Bug 165587

Summary: kickstart fails to fetch ks.cfg from a network location without DHCP
Product: Red Hat Enterprise Linux 3 Reporter: Noam Meltzer <tsnoam>
Component: pumpAssignee: Jeremy Katz <katzj>
Status: CLOSED WONTFIX QA Contact:
Severity: high Docs Contact:
Priority: medium    
Version: 3.0CC: pat.lampert
Target Milestone: ---Keywords: Reopened
Target Release: ---   
Hardware: x86_64   
OS: Linux   
Whiteboard:
Fixed In Version: Doc Type: Bug Fix
Doc Text:
Story Points: ---
Clone Of: Environment:
Last Closed: 2007-03-19 20:14:48 UTC Type: ---
Regression: --- Mount Type: ---
Documentation: --- CRM:
Verified Versions: Category: ---
oVirt Team: --- RHEL 7.3 requirements from Atomic Host:
Cloudforms Team: --- Target Upstream Version:
Embargoed:

Description Noam Meltzer 2005-08-10 16:42:54 UTC
Description of problem:

Using BladeCenter of IBM, I'm trying to perform a kickstart install without
DHCP, using the following method:

0. I'm using RHEL3 update5 - AS
1. I have a FTP server on the same subnet and inside the same BladeCenter. The
kickstart data is available using anonymous user and on the root (/) directory.
2. I have SpanningTree enabled on the network switch module.
3. I'm using a bootable CDROM burned from the ISO avail. on the first CD.
4. When getting to the syslinux prompt, i'm typing the following line:
    linux ks=ftp://<serverIP>/ ip=<clientIP> netmask=<netMask> ksdevice=eth0

What happens is the following:
The linux boots up, starting the installation loading drivers for the system
(SCSI/HDs/network)
Then the installation is trying to fetch the ks.cfg file from the server, but it
claims that it doesn't work.

Running tcpdump on the server shows the interesting data:
the installation sends a SYN packet to the server over the FTP tcp port.
the server replies with a SYN-ACK packet.
after a little while (around 120 ms. if i recall correctly) the installation
sends a RST packet.
(and here the installation claims that it failed)

After some debugging I have found the following:
1. If I use DHCP to get the IP (just for the testing, i can't use DHCP on
production), there is no problem.
2. If I do not use DHCP but disable the SpanningTree (which I need to be
working) from the switch, the installation has no problem.

This leads me to the following conclustion:
When the driver is first loaded by the OS(Installation) and "plumbed" there is a
short period which takes the OS to "recognize" the network around it and to the
switch to "recognize" the network adapter and its MAC-address.
The problem is that this "short" period is too long while using SpanningTree,
because in that time the installation already tries to fetch the ks.cfg file and
fails.
Getting the IP by dhcp works-around the problem because the dhcp sends a first
dhcp-discover and fails but retries and then succeeds, then trying to fetch the
ks.cfg should be no problem because the network is really up.




Suggested Resolution:

1. Add a "sleep" period between taking up the network to trying to fetch the
ks.cfg of around 5-10 seconds.
2. Add a retry feature to the installer for the ks.cfg stage.

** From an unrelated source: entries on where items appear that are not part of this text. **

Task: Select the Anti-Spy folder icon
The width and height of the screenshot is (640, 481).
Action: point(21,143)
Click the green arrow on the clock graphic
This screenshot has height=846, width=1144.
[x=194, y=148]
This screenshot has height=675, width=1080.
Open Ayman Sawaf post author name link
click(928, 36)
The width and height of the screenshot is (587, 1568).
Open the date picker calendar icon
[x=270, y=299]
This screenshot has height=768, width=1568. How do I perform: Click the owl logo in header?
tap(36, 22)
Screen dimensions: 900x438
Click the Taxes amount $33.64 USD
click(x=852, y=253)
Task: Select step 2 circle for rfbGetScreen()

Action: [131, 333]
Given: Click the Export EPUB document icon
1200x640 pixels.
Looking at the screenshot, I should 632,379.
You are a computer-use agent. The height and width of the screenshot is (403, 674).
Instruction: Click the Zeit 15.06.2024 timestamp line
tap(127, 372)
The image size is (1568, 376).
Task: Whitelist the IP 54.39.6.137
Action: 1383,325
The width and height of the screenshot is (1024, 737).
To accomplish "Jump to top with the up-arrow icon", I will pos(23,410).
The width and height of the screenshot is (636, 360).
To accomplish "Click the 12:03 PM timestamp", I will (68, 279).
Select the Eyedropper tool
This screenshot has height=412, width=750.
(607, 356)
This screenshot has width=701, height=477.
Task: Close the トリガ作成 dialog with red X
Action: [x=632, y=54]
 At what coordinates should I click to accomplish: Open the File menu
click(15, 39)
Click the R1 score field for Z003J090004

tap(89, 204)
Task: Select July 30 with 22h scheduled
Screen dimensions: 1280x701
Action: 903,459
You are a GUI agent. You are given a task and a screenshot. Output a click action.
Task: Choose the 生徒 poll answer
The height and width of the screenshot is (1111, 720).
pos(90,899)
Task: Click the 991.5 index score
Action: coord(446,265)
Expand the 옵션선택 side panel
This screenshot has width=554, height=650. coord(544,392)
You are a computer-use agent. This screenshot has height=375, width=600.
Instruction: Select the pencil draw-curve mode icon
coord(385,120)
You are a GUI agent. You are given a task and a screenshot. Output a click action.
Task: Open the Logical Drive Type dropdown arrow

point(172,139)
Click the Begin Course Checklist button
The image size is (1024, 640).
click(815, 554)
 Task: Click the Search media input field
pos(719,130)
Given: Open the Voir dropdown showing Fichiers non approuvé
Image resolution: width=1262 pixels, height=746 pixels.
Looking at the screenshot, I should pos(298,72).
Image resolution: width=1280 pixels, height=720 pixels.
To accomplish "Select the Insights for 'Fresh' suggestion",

Version-Release number of selected component (if applicable):
RHEL3 update5 AS

Comment 1 Jeremy Katz 2005-08-15 18:30:33 UTC
If you have spanning tree enabled, then you also need to enable portfast. 
Otherwise, there is no way to programatically tell that the switch is just
dropping all traffic.  

Doing a "sleep" like this would penalize all users who have their network set up
properly with about a minute of additional time per install.

Comment 2 Noam Meltzer 2005-08-16 06:51:14 UTC
Hello,
I disagree with the fact that this isn't a bug.
I tried using the 32bit version on my environment and there I had no problem, it
worked flowlessly.
Then I noticed that on the 32bit version, the loader process *do wait* until the
link will be truly up.

So I believe that this is a bug in the x86_64 ver. and should be fixed.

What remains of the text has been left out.